*** Begin section ***

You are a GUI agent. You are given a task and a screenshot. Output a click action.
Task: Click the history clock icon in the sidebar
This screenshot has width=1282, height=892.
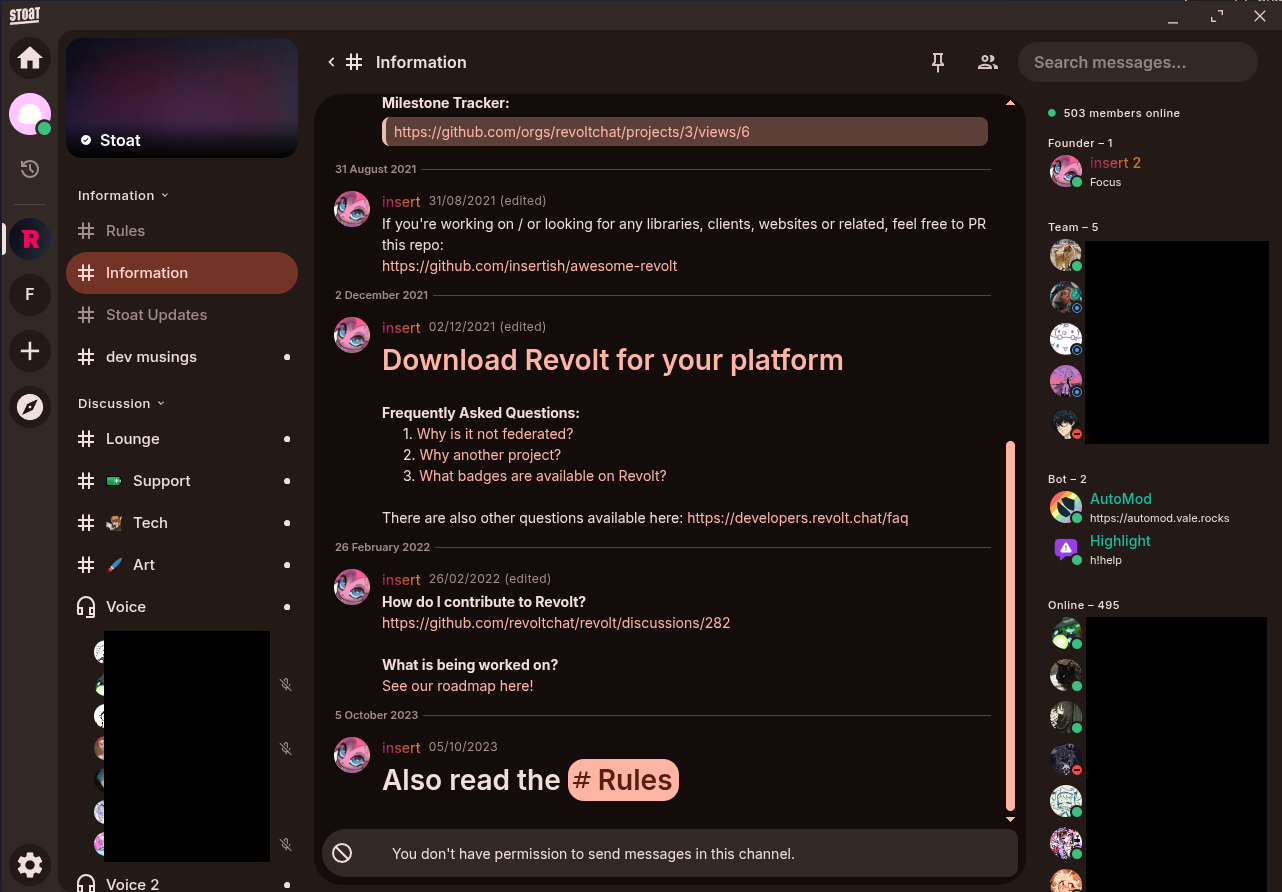tap(30, 169)
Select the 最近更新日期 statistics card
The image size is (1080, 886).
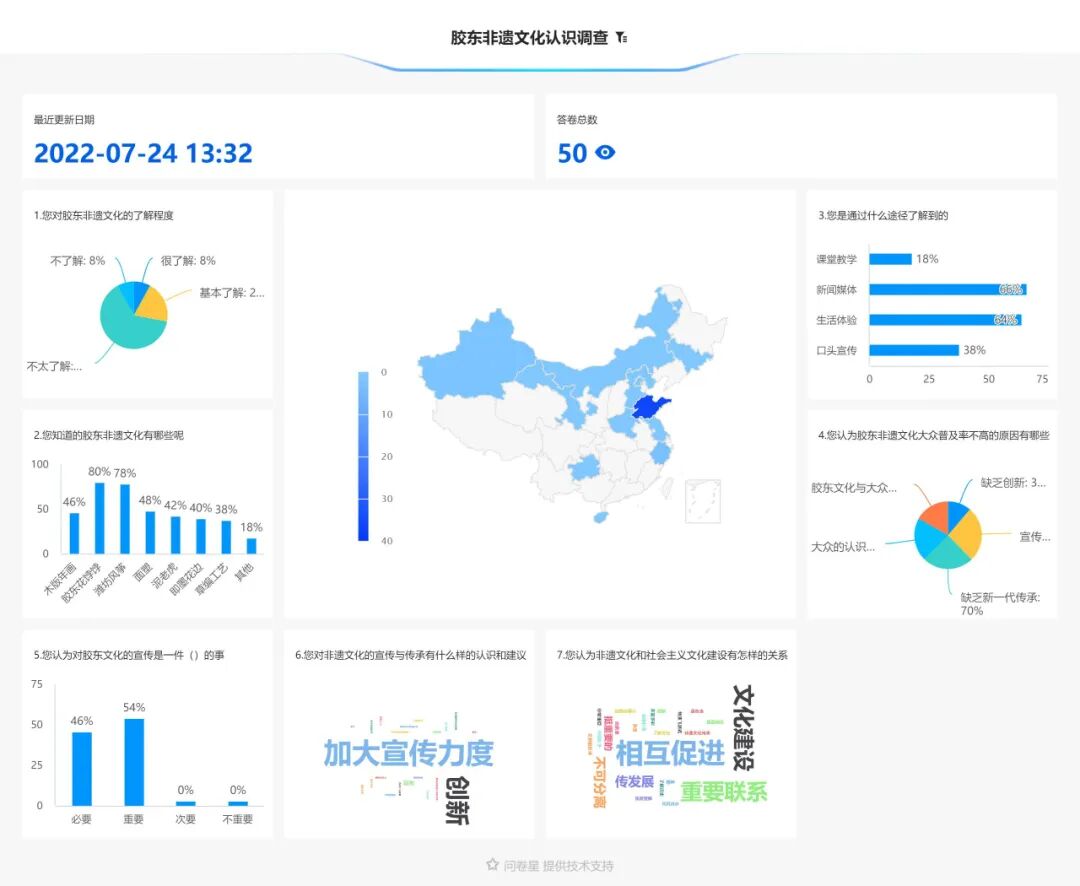pyautogui.click(x=278, y=137)
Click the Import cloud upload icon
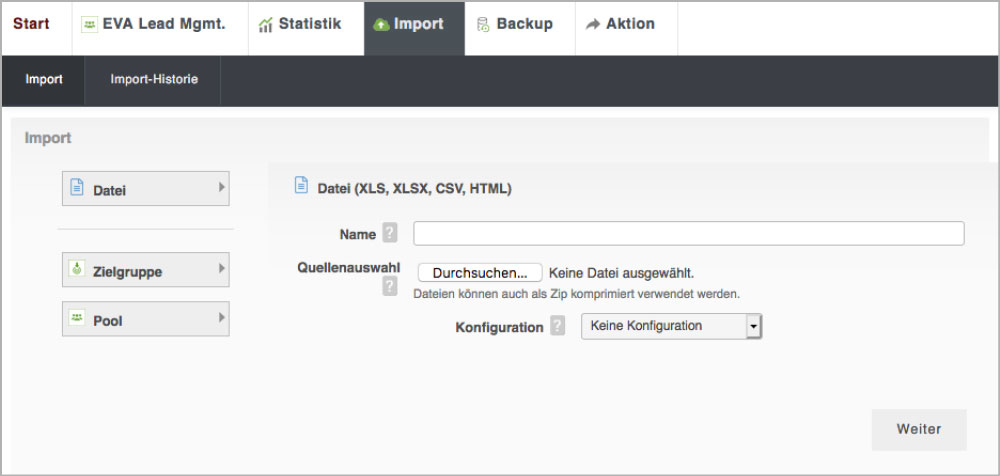Screen dimensions: 1000x476 point(381,25)
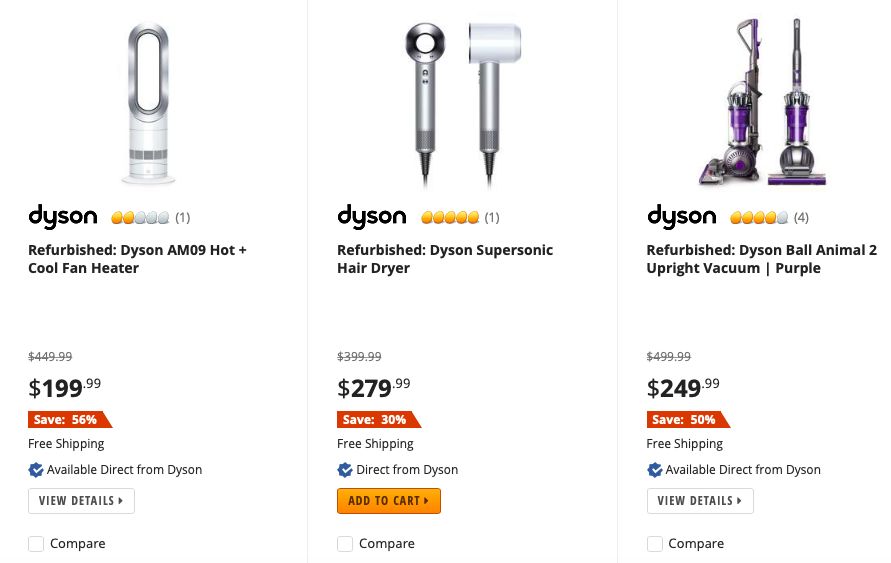
Task: Click the five-star rating for the Supersonic Hair Dryer
Action: click(450, 218)
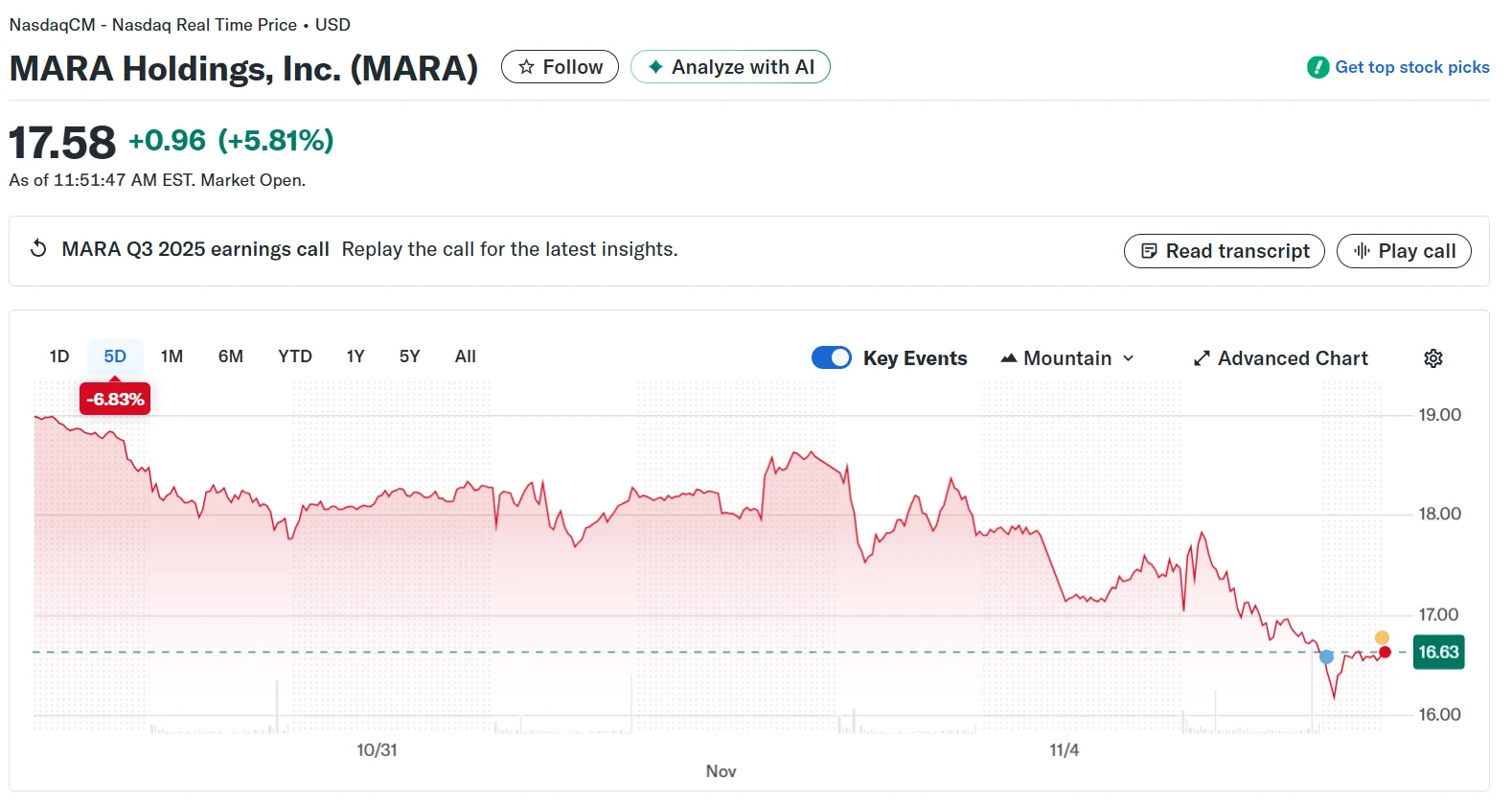
Task: Click the Read transcript button
Action: [x=1224, y=250]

*** End section ***

Give back each line above verbatim, dropping every picture.

◆ Answer to the exercise
You are a GUI agent. You are given a task and a screenshot. Output a click action.
Task: Click the history clock icon in the sidebar
This screenshot has width=1282, height=892.
tap(30, 169)
Select the 最近更新日期 statistics card
The image size is (1080, 886).
pyautogui.click(x=278, y=137)
Click the Import cloud upload icon
Screen dimensions: 1000x476 point(381,25)
Task: Click the five-star rating for the Supersonic Hair Dryer
Action: click(450, 218)
Task: Click the Read transcript button
Action: [x=1224, y=250]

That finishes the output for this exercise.